Umbilical Cord Prolapse

Definition: Descent of the umbilical cord through the cervix alongside or past the presenting part in the presence of ruptured membranes (i.e. the cord presents between the presenting part and the cervix)6.

Although infant mortality in cord prolapse is high, incidence is low (0.1-0.6%)1, with risk factors including; breech presentation, multiparity, low birthweight, preterm rupture of membranes, polyhydramnios, and multiple procedure-related factors such as artificial rupture of membranes with a high presenting part1.

Patients at risk of cord prolapse should have been identified during antenatal screening. A high degree of suspicion should be held if risk factors are present. 

Speculum examination should be performed in these cases to assess for prolapse. Digital examination may be beneficial but can provoke cord prolapse through vasospasm of the cord and therefore it is recommended that the cord is not “handled” in an attempt to reinsert above the presenting part into the uterus1,6.

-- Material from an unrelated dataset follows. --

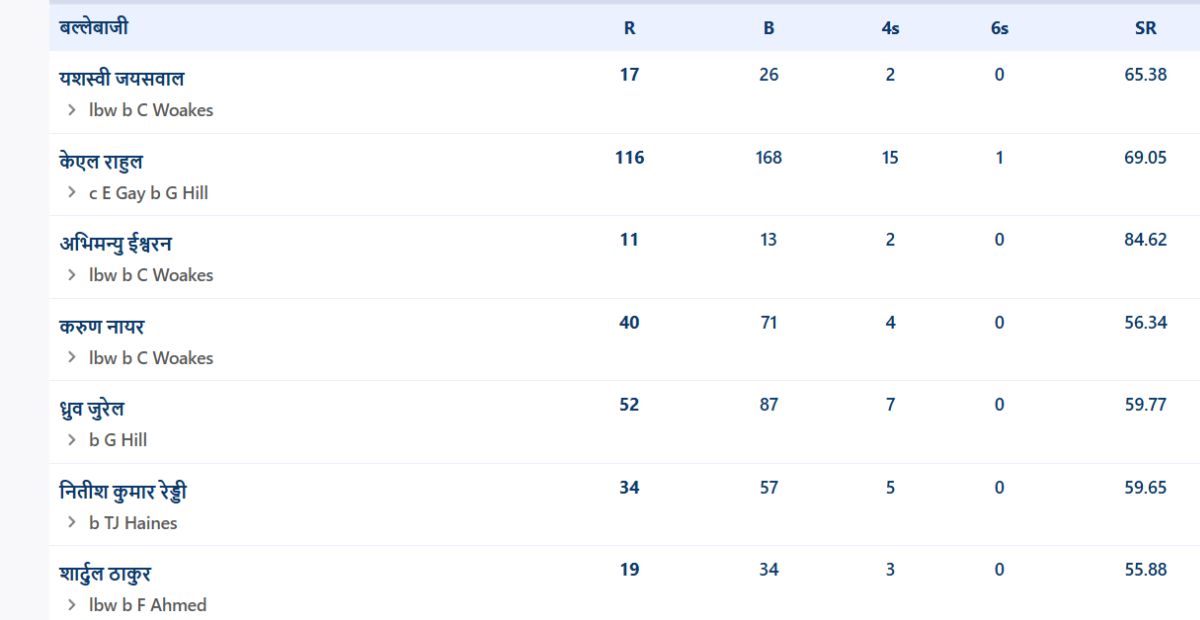Click dismissal text c E Gay b G Hill
This screenshot has height=620, width=1200.
click(148, 193)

If cord prolapse is diagnosed before full dilatation (i.e. vaginal birth is not imminent) then immediate transfer to a consultant-led obstetric facility should be arranged as urgent operative delivery will be required:

  • The mother should be placed in either the knee-chest face-down position or the exaggerated Sims position (Left lateral with pillow under hip)6.
  • Elevation of the presenting part (to minimise cord compression) can be performed either manually using two gloved-fingers inserted into the vagina, or by filling the urinary bladder using a Foley catheter attached to a blood giving set (Once the bladder is filled to distension with approx. 500-750mL, the catheter should be clamped until just prior to delivery)(1,6)
  • Tocolysis (e.g. Terbutaline 0.25mg SC) can be used to reduce contractions and limit bradycardia6, however this should only be delivered in ED with assistance from a senior obstetrician. 

If delivery is imminent, birth can be attempted at full dilatation using standard techniques and taking care to avoid impingement of the cord when possible1.

Uterine inversion

  • High risk for inability to reduce uterus and significant haemorrhage (Prepare appropriately)1.
  • Do not attempt to remove the placenta
  • Attempt manual reduction by placing a hand in the vagina and applying counter pressure to the fundus towards the umbilicus
  • If not promptly reduced, the lower uterine segment and cervix can contract and make further attempts futile. Urgent obstetric advice and review will be required including potential for surgical correction1.

Learning bites

  • When preparing for imminent delivery in the ED, call for senior help and request immediate presence of obstetrics, midwifery, paediatric and intensive care/anaesthetics.
  • Establish 2 Resus spaces and 2 teams (Maternal and neonatal)
  • 90% of deliveries will require minimal medical intervention
  • Once the anterior shoulder is delivered, administer 10 units of Oxytocin via intramuscular injection
  • Frequently monitor and prepare for complications including cord prolapse, shoulder dystocia, PPH, breech presentation and uterine inversion.